Source passage
=== Begin Enclosure ===

1. Change of the Guard (Kamasi Washington) 12:15

2. Askim (Kamasi Washington) 12:34

3. Isabelle (Kamasi Washington) 12:12

4. Final Thought (Kamasi Washington) 6:31

5. The Next Step (Kamasi Washington) 14:48

6. The Rhythm Changes (Patrice Quinn / Kamasi Washington) 7:45

Disc 2 – The Glorious Tale

1. Miss Understanding (Kamasi Washington) 8:46

2. Leroy and Lanisha (Kamasi Washington) 9:24

3. Re Run (Kamasi Washington) 8:19

4. Seven Prayers (Kamasi Washington) 7:35

5. Henrietta Our Hero (Patrice Quinn / Kamasi Washington) 7:13

6. The Magnificent 7 (Kamasi Washington) 12:48

Disc 3 – The Historic Repetition

1. Re Run Home (Kamasi Washington) 14:06

2. Cherokee (Ray Noble) 8:14

3. Clair de Lune (Claude Debussy) 11:07

4. Malcolm’s Theme (Terence Blanchard / Jamie Davis) 8:40

5. The Message (Kamasi Washington) 11:11

“Change Of The Guard” dedicated to Austin Peralta.
“Isabelle” dedicated to Isabelle Diggs.
“Seven Parayers” dedicated to Zane Musa.
“Henrietta Our Hero” dedicated to Henrietta Curtis.
“Clair De Lune” dedicated to Gerald Wilson.

Personnel:

Kamasi Washington: tenor saxophone

Thundercat: electric bass

Miles Mosley: acoustic bass

Ronald Bruner: drums

Tony Austin: drums

Leon Mobley: percussion

Cameron Graves: piano, organ, choir vocal

Brandon Coleman: keyboards. organ

Ryan Porter: trombone

Igmar Thomas: trumpet

Patrice Quinn: lead vocals

Dwight Trible: lead vocals

Neel Hammond, Tylana Renga Enomoto, Paul Cartwright, Jennifer Simone, Lucia Micarelli: violin

Molly Rodgers, Andrea Whitt: viola

Artyom Manukyan, Ginger Murphy: cello

Dawn Norfleet, Thalma de Freitas, Maiya Sykes, Gina Manziello, Patrice Quinn, Natasha F Agrama, Dwight Trible, Steven Wayne, Taylor Graves, Charles Jones, Jason Morales, Dexter Story, Tracy Carter: choir vocal

Recorded at King Size Sound Labs

Producer: Kamasi Washington

Lead Tracking Engineer: Tony Austin

Mastered by Stephen Marcussen

Mixed by Benjamin Tierney

Photography by Mike Park Cover Art: Patrick Henry Johnson

Review:

The title is not to be taken lightly. In numbers it translates as: 3CDs; 17 songs; 32-piece orchestra; 20-piece choir; 10-piece band. With scale being such a defining feature of this music, it is also worth noting that there are 172 minutes to contend with, and it is to Washington’s credit that the output is justified, first and foremost because the artistic ambition matches the sweeping production.

=== End Enclosure ===

Supplied material
=== Begin Enclosure ===

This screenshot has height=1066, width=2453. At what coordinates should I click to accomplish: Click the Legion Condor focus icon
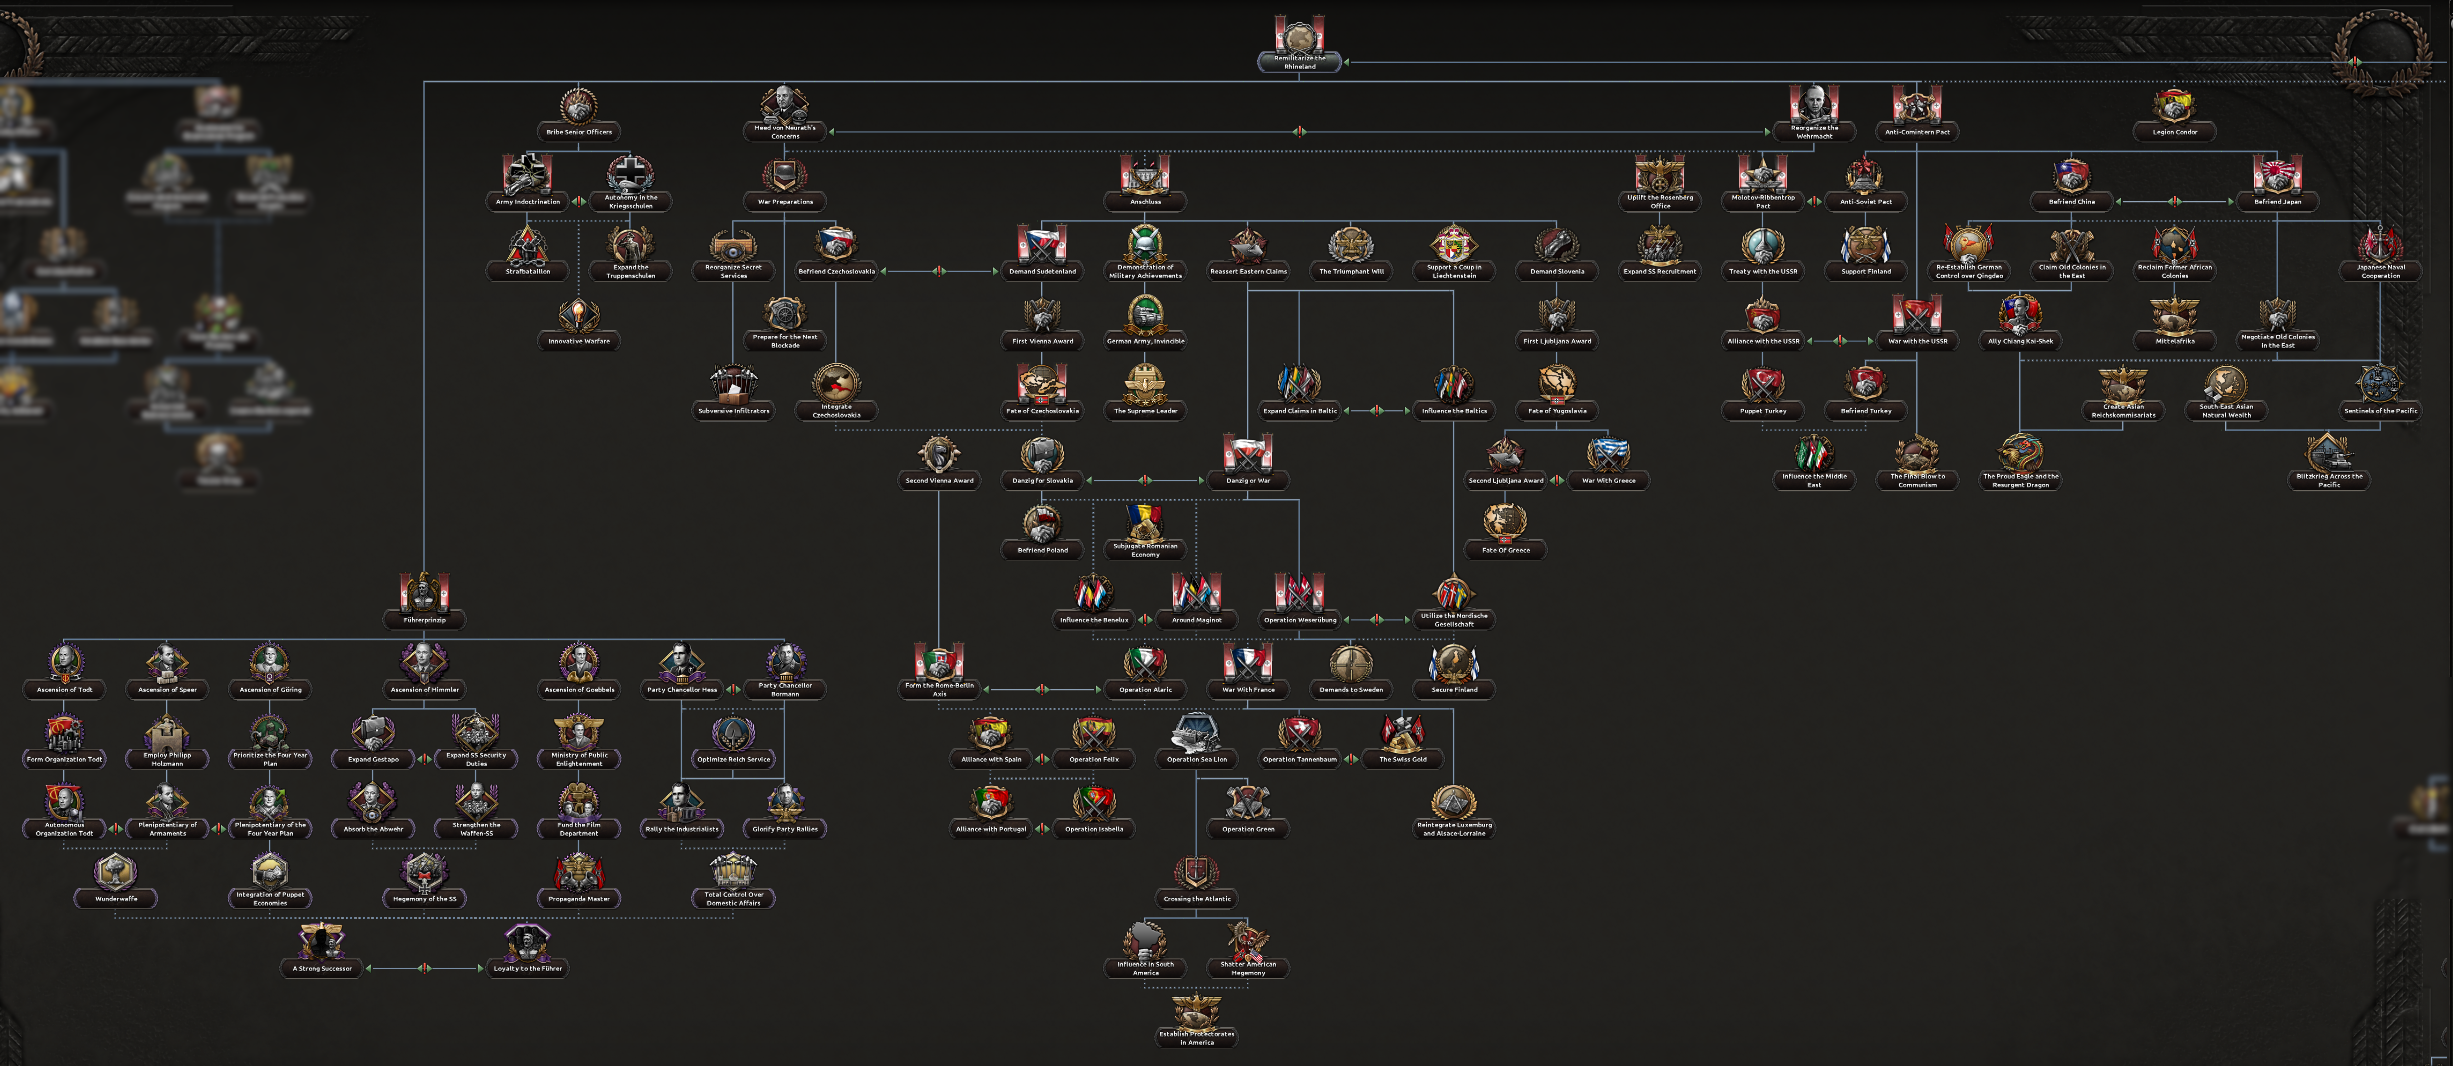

=== End Enclosure ===
=== Begin Enclosure ===

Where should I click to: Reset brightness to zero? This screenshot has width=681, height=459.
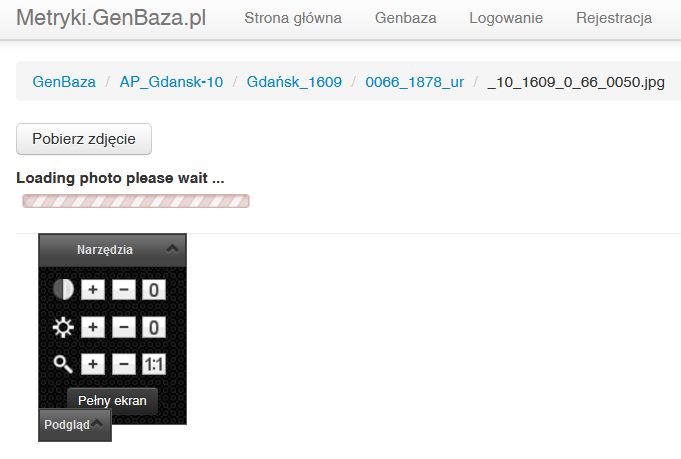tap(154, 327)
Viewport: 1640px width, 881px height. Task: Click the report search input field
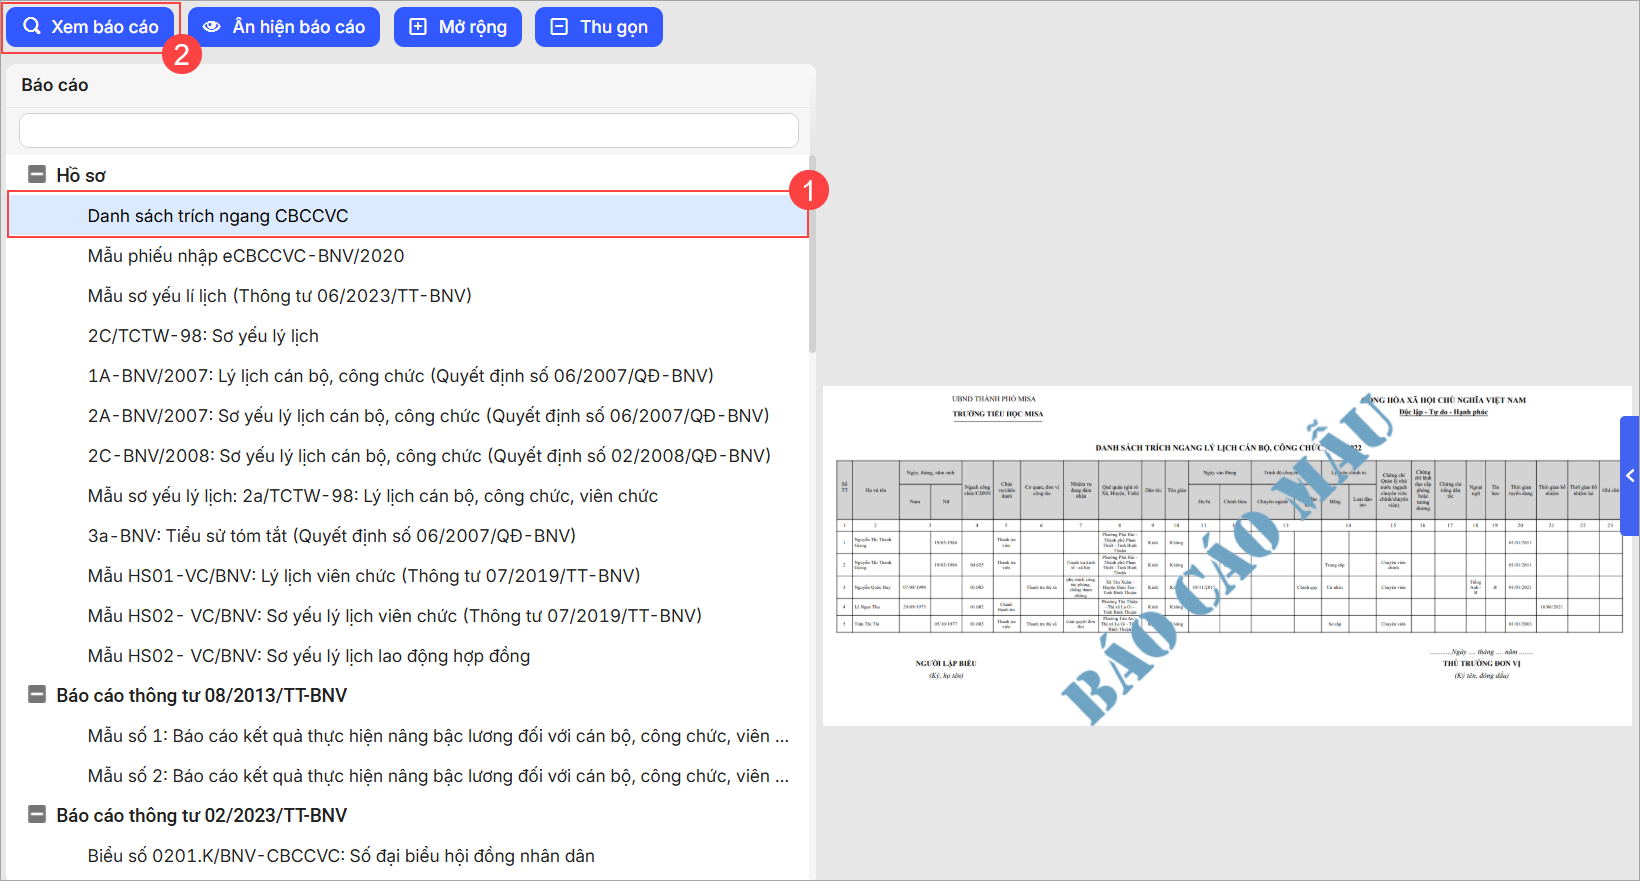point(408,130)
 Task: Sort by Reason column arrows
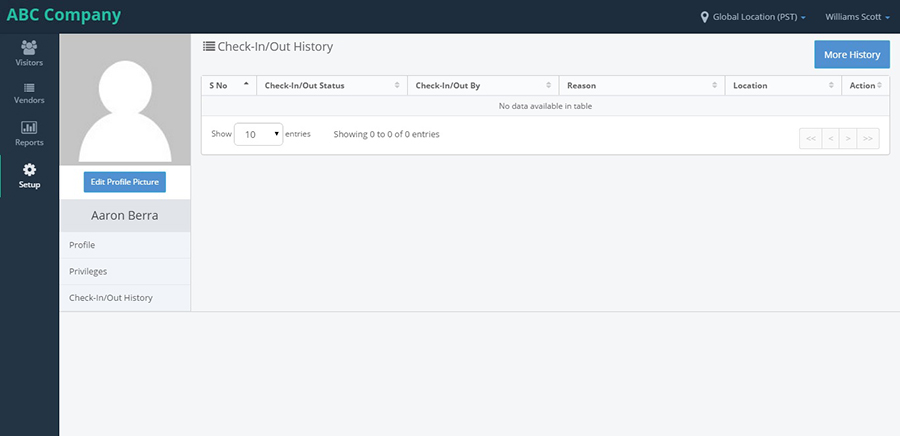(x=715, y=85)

=== End Enclosure ===

Exercises
A - Answer these questions from the album listing, one line each:
(i) Who mastered the album?
(ii) Which composer is credited for "Clair de Lune"?
(iii) How many minutes of music does the review say there are?
B - Decide whether each statement agrees with the album listing, and support each answer with the deciding words from it:
(i) Ronald Bruner plays drums.
(ii) Tony Austin produced the album.
(iii) The album was recorded at King Size Sound Labs.
C - Extend the review in the album listing with the next few sentences after its final one.

Answers by item number
A -
(i) Stephen Marcussen
(ii) Claude Debussy
(iii) 172 minutes

B -
(i) Yes: "Ronald Bruner: drums"
(ii) No: "Producer: Kamasi Washington"
(iii) Yes: "Recorded at King Size Sound Labs"

C -
Known for his work with producer Flying Lotus and a member of the Los Angeles aggregation The West Coast Get Down, Washington is a player and composer with a penchant for long-form pieces in which melodic lines are ornate anthems wrapped in finely shaded orchestral threads. Although music industry marketeers will inevitably tag this as ‘spiritual jazz’ the dominant aesthetic thankfully avoids any of the sub-genre’s clichés, such is Washington’s desire to draw together references that are refreshingly disparate. In real terms that means that the all-important choral basis of the music – mostly sleek soprano lines that soar around the themes like a volley of flutes and piccolos – blends Horace Silver and Pharoah Sanders from the 1980s rather than 70s (think the former’s The Continuity Of Spirit and the latter’s Heart Is A Melody), while some of the rhythmic and harmonic content has the authoritative, dark-tolight stance of the great Horace Tapscott’s Pan Afrikan People’s Arkestra. Washington’s own playing, with his dry, stark tone and concise, clenched phrasing is impressive, but the greatest achievement of this work is the newness that springs from a deep historical root.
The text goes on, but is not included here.